**DIRECTIONS**
Translate this sentence from the passage on HCC coding into Spanish: "For example, for a patient with a BMI of 45, both ICD-10 codes E66.01 (morbid obesity) and Z68.42 (BMI 45 - 49.9) should be assigned."

**QUOTED PASSAGE**
*****

Morbid obesity is another illustrative example of the importance of specificity in HCC coding.
According to the CDC, more than one‐third of adults in the United States are obese. Among those, over 15 million are morbidly obese. Patients with a BMI equal to or above 40, or who are 100 pounds or more overweight, qualify as morbidly obese. Often the BMI for these patients is documented, but not the corresponding diagnosis of morbid obesity.
In this case, both diagnoses are essential for appropriate code and HCC assignments. If the patient has a BMI greater than 40, the relevant code for obesity plus a code for the BMI should be assigned. The BMI should be coded as a secondary diagnosis when documented in the presence of obesity, morbid obesity, or another clinically significant and related comorbidity (diabetes, hypertension, etc.) The patient’s BMI must be clearly documented as coders are not allowed to calculate BMI. For patients with a BMI over 40, morbid obesity must also be coded, in addition to the BMI, for the diagnosis to contribute to risk scoring.Without the additional morbid obesity code, the BMI diagnosis carries no HCC value.
For example, for a patient with a BMI of 45, both ICD-10 codes E66.01 (morbid obesity) and Z68.42 (BMI 45 - 49.9) should be assigned.
Also important to keep in mind that a BMI of 35 or greater can be diagnosed as morbid obesity if the patient had one or more-related conditions or comorbidities. Common comorbid conditions include sleep apnea, osteoarthritis, diabetes, hypertension and coronary artery disease.
- When coding for obesity, it’s important to code for both the BMI as well as the obesity diagnosis.
- The treating provider must document obesity, morbid obesity, or any other diagnosis-related code from a BMI measurement. Coders and billers cannot infer obesity from a BMI value or percentage.
- For all conditions, it’s important to link manifestations and complications. Coders can’t assume there is a connection with conditions listed in the medical record — the provider needs to make the link.Some terms that can be used to link conditions are “because of”, “related to”, “due to” and “associated with.”
Depression is also commonly underspecified in HCC coding and documentation. Major depressive disorder, or clinical depression, is a condition that affects roughly 15.7 million people in the United States over the age of 18.
When a patient has a diagnosis of major depression, if left uncategorized, the diagnosis has no HCC weight. The most frequently reported ICD-10 diagnosis code for depression - F32.9 (Major depressive disorder, single episode, unspecified) - does not map to an HCC code and therefore does not factor into risk adjustment scores.
More specific depression codes, however, do map to HCC codes. If any category is chosen, such as “mild” or “moderate”, the diagnosis does contribute to the RAF score.
- Be as specific as possible when documenting depression. Avoid broad terms and unspecified codes such as “depression” (ICD-10 F32.9) if a more specific diagnosis is applicable
- When documenting major depressive disorder, use terms that specify episodic frequency (single or recurrent), severity (mild, moderate, severe without psychotic features or severe with psychotic features) and the clinical status of the current episode (in partial/full remission) in the documentation and coding.

*****

**GIVEN ENTRIES**
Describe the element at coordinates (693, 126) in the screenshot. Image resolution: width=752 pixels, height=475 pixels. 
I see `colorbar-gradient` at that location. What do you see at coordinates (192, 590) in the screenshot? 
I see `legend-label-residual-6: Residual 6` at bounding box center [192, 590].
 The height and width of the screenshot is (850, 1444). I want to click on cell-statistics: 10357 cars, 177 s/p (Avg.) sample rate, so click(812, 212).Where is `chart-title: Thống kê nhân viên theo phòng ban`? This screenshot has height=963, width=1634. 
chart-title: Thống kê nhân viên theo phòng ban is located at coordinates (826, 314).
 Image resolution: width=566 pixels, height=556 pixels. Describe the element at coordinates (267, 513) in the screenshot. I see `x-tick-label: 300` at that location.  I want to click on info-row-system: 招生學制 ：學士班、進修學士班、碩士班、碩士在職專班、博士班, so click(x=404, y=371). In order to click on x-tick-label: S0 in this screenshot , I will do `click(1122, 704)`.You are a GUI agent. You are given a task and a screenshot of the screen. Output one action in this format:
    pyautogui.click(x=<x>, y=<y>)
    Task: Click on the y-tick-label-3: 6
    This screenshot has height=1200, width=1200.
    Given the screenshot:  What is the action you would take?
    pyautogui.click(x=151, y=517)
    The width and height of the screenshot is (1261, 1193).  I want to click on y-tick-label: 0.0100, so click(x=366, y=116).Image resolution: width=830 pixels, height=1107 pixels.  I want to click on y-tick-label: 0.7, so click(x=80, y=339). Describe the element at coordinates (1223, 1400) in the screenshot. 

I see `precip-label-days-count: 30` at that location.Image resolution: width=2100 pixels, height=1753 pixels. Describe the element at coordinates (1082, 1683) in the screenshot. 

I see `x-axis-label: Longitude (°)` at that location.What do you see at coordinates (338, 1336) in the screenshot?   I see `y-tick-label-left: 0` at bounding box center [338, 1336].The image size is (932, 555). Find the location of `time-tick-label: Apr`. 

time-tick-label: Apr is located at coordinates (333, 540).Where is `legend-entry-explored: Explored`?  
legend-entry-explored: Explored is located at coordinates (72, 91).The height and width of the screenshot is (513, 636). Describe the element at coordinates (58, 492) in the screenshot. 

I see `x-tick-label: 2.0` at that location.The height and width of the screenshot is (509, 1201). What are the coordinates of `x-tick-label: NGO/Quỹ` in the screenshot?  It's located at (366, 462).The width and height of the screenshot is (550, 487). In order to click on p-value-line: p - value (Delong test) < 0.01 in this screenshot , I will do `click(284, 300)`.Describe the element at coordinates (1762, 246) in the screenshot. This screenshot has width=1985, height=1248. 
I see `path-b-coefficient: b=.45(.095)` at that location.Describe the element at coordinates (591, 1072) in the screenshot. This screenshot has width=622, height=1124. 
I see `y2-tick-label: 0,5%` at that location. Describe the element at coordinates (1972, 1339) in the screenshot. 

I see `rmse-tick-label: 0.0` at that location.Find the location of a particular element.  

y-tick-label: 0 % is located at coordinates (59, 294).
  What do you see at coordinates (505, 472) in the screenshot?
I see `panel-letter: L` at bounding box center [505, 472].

*****

**YOUR RESPONSE**
Por ejemplo, para un paciente con un IMC de 45, se deben asignar ambos códigos de la CIE-10, E66.01 (obesidad mórbida) y Z68.42 (IMC 45 - 49.9).